New research has found that the most massive spiral galaxies, dubbed "super spirals," spin faster than expected. Whereas our own Milky Way galaxy spins at a speed of 130 miles per second in our sun's neighborhood, the super spirals—which weigh up to 20 times more than our Milky Way—spin at a rate of up to 350 miles per second.
"Super spirals are extreme by many measures," says Patrick Ogle (PhD '98) an observational astronomer at the Space Telescope Science Institute in Baltimore, and formerly an associate research scientist at IPAC, Caltech's astronomy data and science center. "They break the records for rotation speeds."

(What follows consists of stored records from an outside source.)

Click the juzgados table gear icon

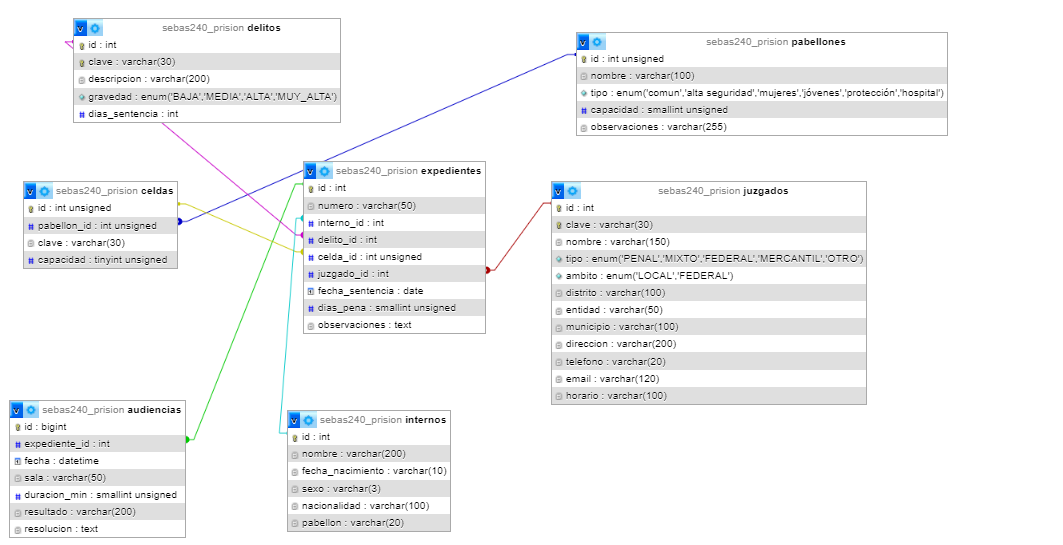pos(573,191)
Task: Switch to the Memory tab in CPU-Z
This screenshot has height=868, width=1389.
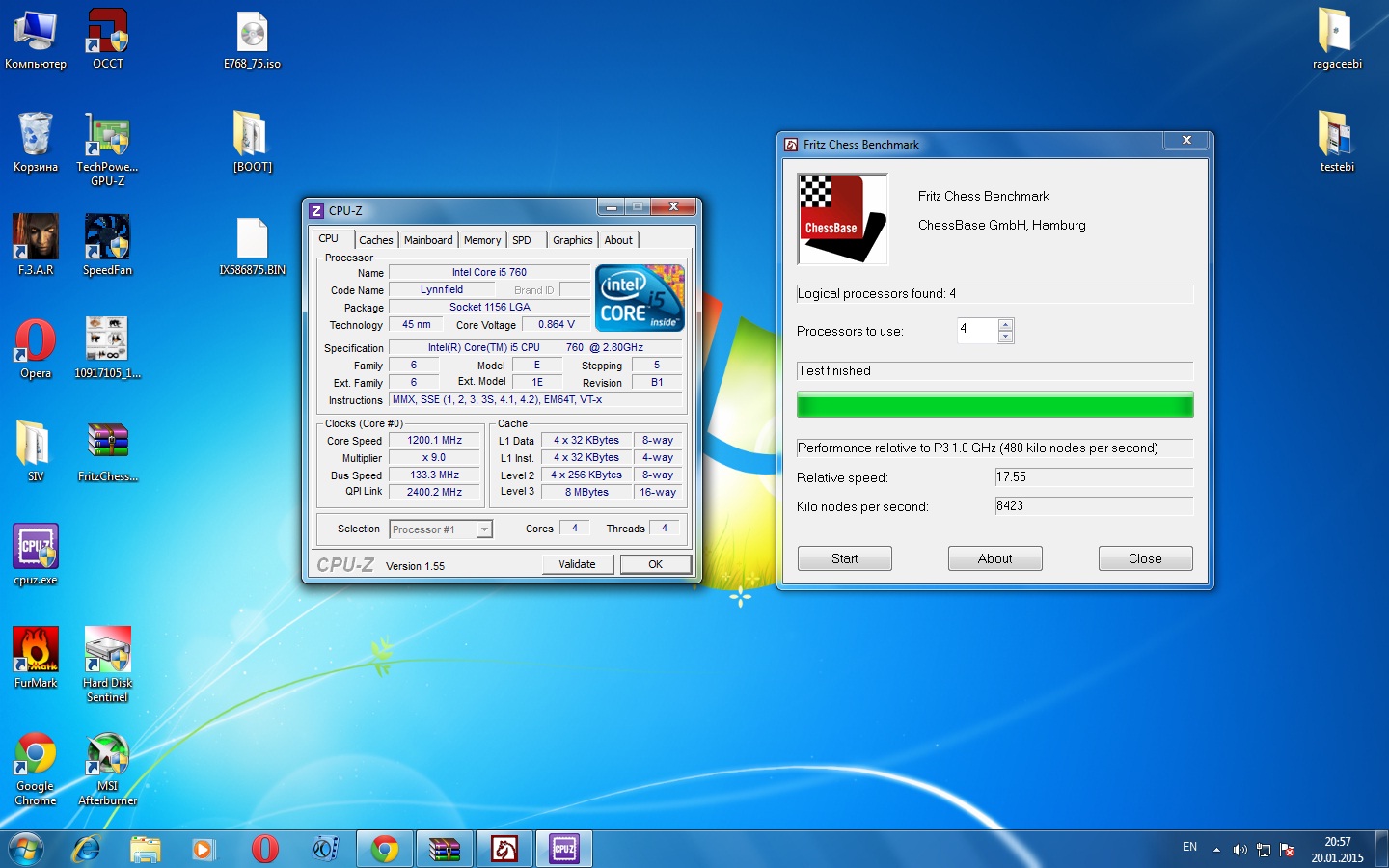Action: [481, 240]
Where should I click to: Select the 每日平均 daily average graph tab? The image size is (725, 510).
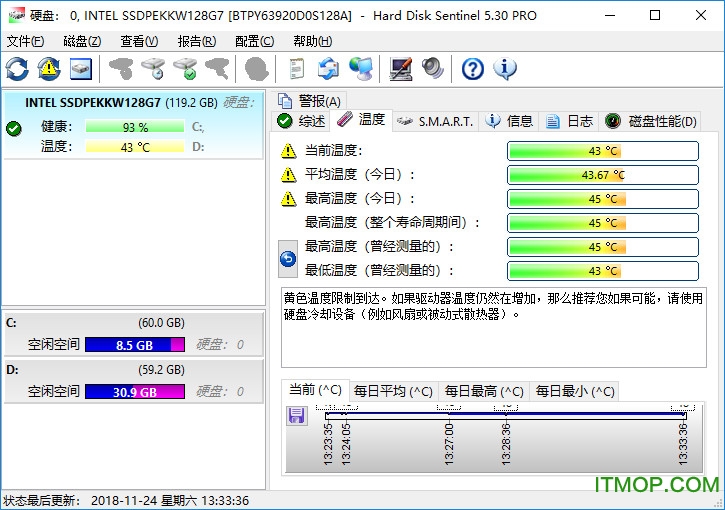click(393, 391)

Ogle is lead author of a paper accepted for publication in the Astrophysical Journal Letters.
Super spirals were originally discovered in data acquired by the Sloan Digital Sky Survey as well as the NASA/IPAC Extragalactic Database (NED), which is based at Caltech. In the new study, the rotation rates of super spirals were collected with the Southern African Large Telescope (SALT), the largest single optical telescope in the southern hemisphere, and the 200-inch Hale Telescope at Caltech's Palomar Observatory. Data from NASA's Wide-field Infrared Survey Explorer (WISE) mission, whose data archive is based at IPAC, were crucial for measuring the galaxy masses in stars and star formation rates.